**About this task**
Work out how many lines of the material below contain the word "agent", then write that number alone.

**Records for the exercise**

|---|

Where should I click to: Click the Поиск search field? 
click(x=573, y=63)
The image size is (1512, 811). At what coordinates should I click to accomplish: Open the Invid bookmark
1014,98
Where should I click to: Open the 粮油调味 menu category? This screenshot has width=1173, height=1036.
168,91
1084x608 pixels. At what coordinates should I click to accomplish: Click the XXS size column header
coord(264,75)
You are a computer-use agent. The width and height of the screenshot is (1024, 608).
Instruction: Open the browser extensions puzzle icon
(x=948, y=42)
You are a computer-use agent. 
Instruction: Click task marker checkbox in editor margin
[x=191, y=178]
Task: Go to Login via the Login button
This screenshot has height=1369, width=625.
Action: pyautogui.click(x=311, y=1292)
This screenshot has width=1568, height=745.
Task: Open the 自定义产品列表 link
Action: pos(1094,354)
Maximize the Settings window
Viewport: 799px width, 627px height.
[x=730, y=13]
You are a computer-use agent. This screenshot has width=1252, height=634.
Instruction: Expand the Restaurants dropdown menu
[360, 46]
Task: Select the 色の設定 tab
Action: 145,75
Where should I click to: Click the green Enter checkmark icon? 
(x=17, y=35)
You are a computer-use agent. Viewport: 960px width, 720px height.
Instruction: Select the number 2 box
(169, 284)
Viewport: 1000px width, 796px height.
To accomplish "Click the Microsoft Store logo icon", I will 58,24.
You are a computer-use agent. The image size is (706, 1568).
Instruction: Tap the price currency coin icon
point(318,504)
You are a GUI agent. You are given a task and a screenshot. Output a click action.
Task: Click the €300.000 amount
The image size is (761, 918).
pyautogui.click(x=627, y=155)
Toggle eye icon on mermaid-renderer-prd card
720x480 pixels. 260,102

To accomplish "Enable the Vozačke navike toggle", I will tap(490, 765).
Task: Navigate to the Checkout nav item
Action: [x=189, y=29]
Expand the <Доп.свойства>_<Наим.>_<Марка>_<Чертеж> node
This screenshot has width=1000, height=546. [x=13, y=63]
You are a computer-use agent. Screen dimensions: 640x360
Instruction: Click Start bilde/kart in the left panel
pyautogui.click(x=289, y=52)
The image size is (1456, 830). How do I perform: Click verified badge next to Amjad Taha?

|---|

**Solution for this problem**
7